The first thing we need to do is set up the infrastructure of the GUI, this will serve as sort of the skeleton that the calculator functions will work with.
To set up the GUI infrastructure, we are going to break the buttons into 4 groups.
- Number Keys
- Basic Operators (+ - * /)
- Special Operators (sin/cos/etc.)
- Other (Quit, Ce, Enter)
Group 1: The Number Keys:
Since this is the first examination of the GrADS 'Button' widget, I will briefly explain the syntax used. So the two relevant commands for the Button widget are: 'set button', 'draw button' and 'redraw button.' The first two commands are followed by numerous arguments, the last one only requires one argument, and determines if the button is in the "on" or "off" position.
The "set button" command sets up the style of your button, the color, the text color, and the borders.
'set button' takes up to 9 arguments taking the form of:
'set button 1 15 1 1 2 15 1 1 3'
Where the first 4 arguments represent the OFF position; text color, face color, bright color for border shading, and the dark color for the border shading. The second 4 arguments represent the same thing, but for the ON position. The Final argument, sets the thickness of your shaded border, with large numbers creating a noticeable 3D bevel effect, and small values basically draw a line around your button. The above command is the style used for the calculator, and it sets the number key buttons to be gray colored with white text when off, and gray colored with red text when on. A few other examples are shown below.

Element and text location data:
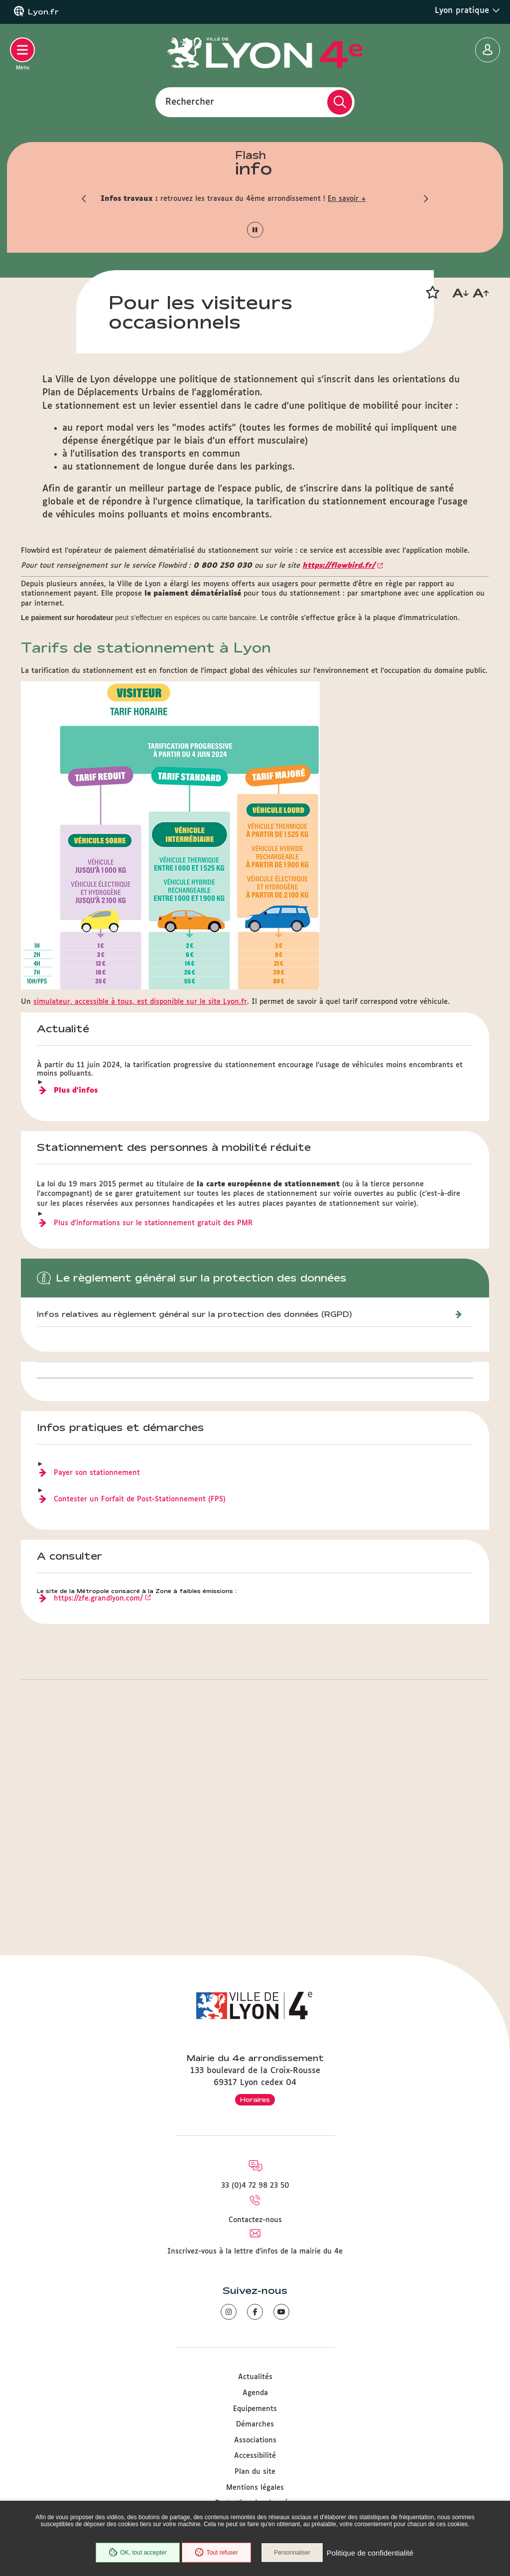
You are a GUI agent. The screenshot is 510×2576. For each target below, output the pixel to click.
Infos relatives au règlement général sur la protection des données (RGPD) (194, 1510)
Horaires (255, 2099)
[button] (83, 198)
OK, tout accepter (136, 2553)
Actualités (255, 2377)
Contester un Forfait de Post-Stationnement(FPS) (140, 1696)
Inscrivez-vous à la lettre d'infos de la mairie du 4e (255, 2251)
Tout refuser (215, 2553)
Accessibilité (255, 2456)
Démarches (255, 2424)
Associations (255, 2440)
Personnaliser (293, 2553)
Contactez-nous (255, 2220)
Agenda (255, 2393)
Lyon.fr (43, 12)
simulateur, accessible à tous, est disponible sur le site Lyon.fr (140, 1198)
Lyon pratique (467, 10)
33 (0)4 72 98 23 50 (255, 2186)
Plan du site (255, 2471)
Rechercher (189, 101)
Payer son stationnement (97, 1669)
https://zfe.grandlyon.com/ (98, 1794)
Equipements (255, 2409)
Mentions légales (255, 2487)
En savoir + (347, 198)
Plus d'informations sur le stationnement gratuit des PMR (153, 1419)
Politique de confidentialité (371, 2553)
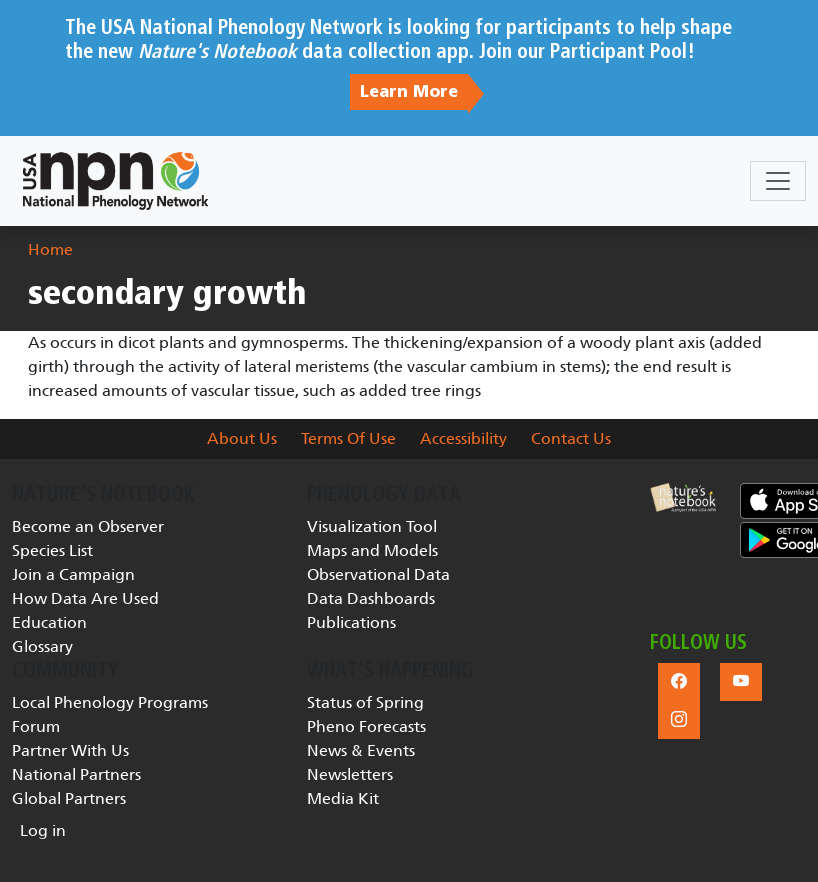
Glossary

** WRITTEN INSTRUCTION A **
Retype the entire passage on setting up the calculator GUI without any changes.
** WRITTEN INSTRUCTION B **
Edit the listing from the line with "En savoir + (347, 198)" through its final line, replacing "Glossary" with "Index" and leaving all else unchanged. Provide only those lines, without the pictures.

** FULL OUTPUT A **
The first thing we need to do is set up the infrastructure of the GUI, this will serve as sort of the skeleton that the calculator functions will work with.
To set up the GUI infrastructure, we are going to break the buttons into 4 groups.
- Number Keys
- Basic Operators (+ - * /)
- Special Operators (sin/cos/etc.)
- Other (Quit, Ce, Enter)
Group 1: The Number Keys:
Since this is the first examination of the GrADS 'Button' widget, I will briefly explain the syntax used. So the two relevant commands for the Button widget are: 'set button', 'draw button' and 'redraw button.' The first two commands are followed by numerous arguments, the last one only requires one argument, and determines if the button is in the "on" or "off" position.
The "set button" command sets up the style of your button, the color, the text color, and the borders.
'set button' takes up to 9 arguments taking the form of:
'set button 1 15 1 1 2 15 1 1 3'
Where the first 4 arguments represent the OFF position; text color, face color, bright color for border shading, and the dark color for the border shading. The second 4 arguments represent the same thing, but for the ON position. The Final argument, sets the thickness of your shaded border, with large numbers creating a noticeable 3D bevel effect, and small values basically draw a line around your button. The above command is the style used for the calculator, and it sets the number key buttons to be gray colored with white text when off, and gray colored with red text when on. A few other examples are shown below.

** FULL OUTPUT B **
En savoir + (347, 198)
Plus d'informations sur le stationnement gratuit des PMR (153, 1419)
Politique de confidentialité (371, 2553)
Index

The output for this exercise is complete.